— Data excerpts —
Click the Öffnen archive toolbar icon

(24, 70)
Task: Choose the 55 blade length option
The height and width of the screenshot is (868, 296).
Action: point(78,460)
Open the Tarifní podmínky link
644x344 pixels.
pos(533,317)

— Task details —
All the lines above must be output exactly, with none omitted.

— Solution —
Click the Öffnen archive toolbar icon

(24, 70)
Task: Choose the 55 blade length option
The height and width of the screenshot is (868, 296).
Action: point(78,460)
Open the Tarifní podmínky link
644x344 pixels.
pos(533,317)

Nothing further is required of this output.